Почему я вообще согласилась на эту встречу? Было инстинктивное желание что-то улучшить, повернуть, поверить, что я — в Израиле. И стихи я читала, обращенные к Израилю: вот, дескать, взгляните! Я-то к вам — всей душой, и строчки у меня — вполне разумные!
Но чем дольше я читала, тем все более колючими становились глаза собравшихся. Если бы кто-нибудь улыбнулся! Если бы меня о чем-нибудь спросили!
Нет, никто не улыбнулся и никто ни о чем не спросил.

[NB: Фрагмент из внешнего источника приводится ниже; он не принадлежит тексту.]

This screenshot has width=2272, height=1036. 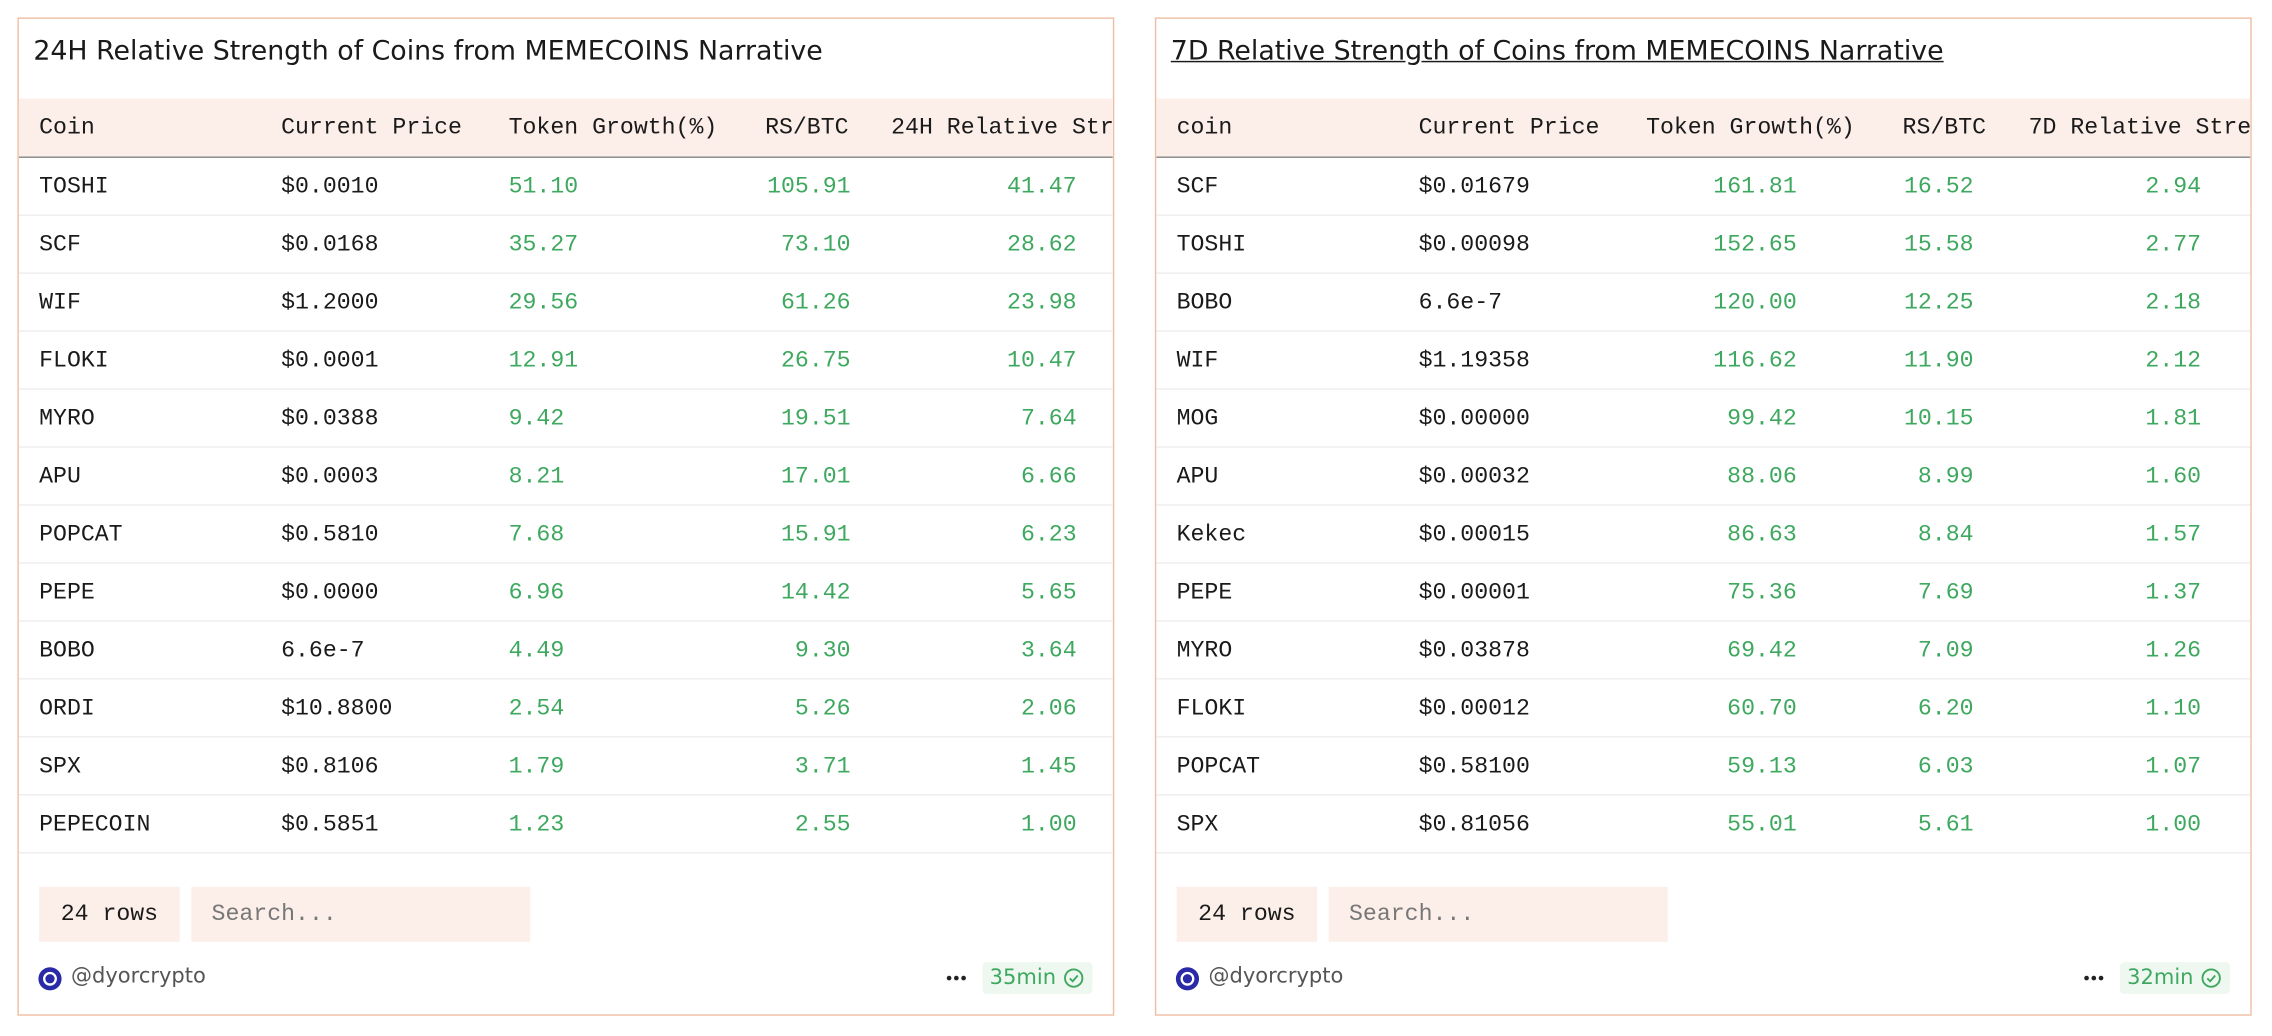 What do you see at coordinates (1474, 360) in the screenshot?
I see `table-cell: $1.19358` at bounding box center [1474, 360].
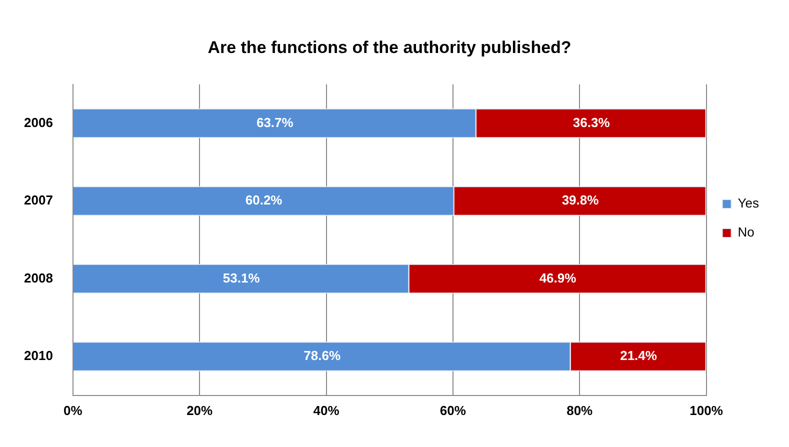 The image size is (789, 447). What do you see at coordinates (390, 48) in the screenshot?
I see `chart-title: Are the functions of the authority published?` at bounding box center [390, 48].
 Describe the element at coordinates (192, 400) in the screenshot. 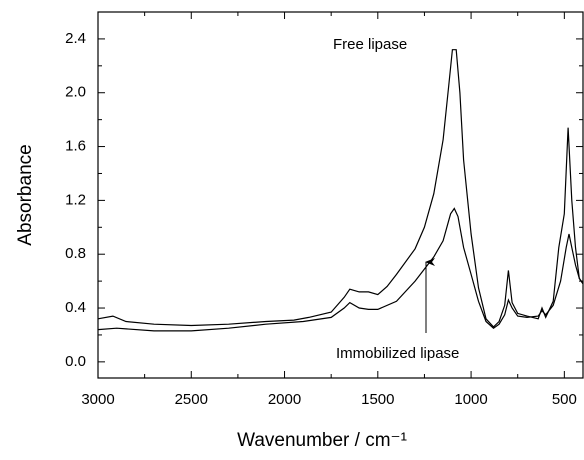

I see `x-tick-label: 2500` at that location.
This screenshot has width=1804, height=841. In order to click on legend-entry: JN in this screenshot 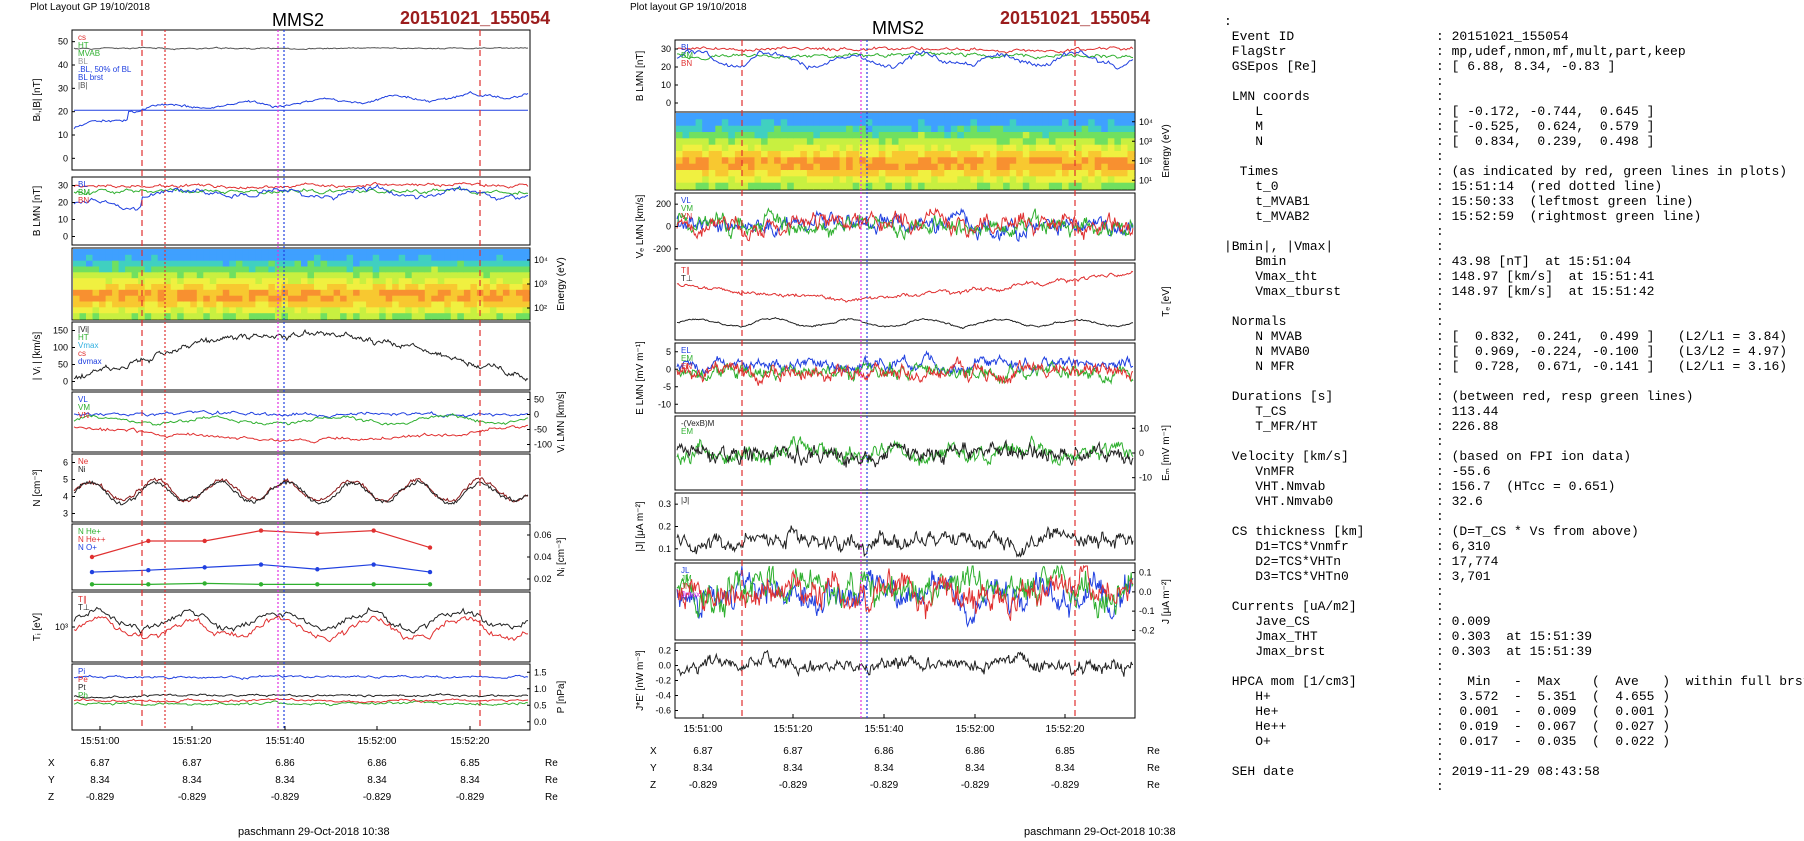, I will do `click(686, 586)`.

И напрасно было чего-то ожидать — хорошего, доброго, непредвиденного. «У нас никогда ничего не случается». Сбывались, сбывались эти слова! Сбывался весь опыт жизни.
Когда мы с мужем возвращались домой, шедшие за нами по пятам незнакомые люди громко говорили:
— Даже врачи пожалели.
Пожалели? Как это понять? Пожалели — то есть не схватили тут же на месте? В таком случае действительно пожалели. Дали отсрочку. Не увезли… Ничего мне не сделали… Только смотрели. С пристальным, цепким вниманием смотрели!

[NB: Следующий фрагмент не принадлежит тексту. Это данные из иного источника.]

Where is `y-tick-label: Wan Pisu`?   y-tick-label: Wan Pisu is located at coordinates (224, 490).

Можно ли так жить? И ведь никто не поставил в известность, что вместо любителей стихов соберется комиссия врачей. Но я догадывалась… Да, я заранее предчувствовала это! Я не хотела ехать. Я не хотела выступать. Но ведь, согласитесь, сидеть дома — всегда, в неизвестности, в ожидании — тоже невмоготу… Страхи усиливаются.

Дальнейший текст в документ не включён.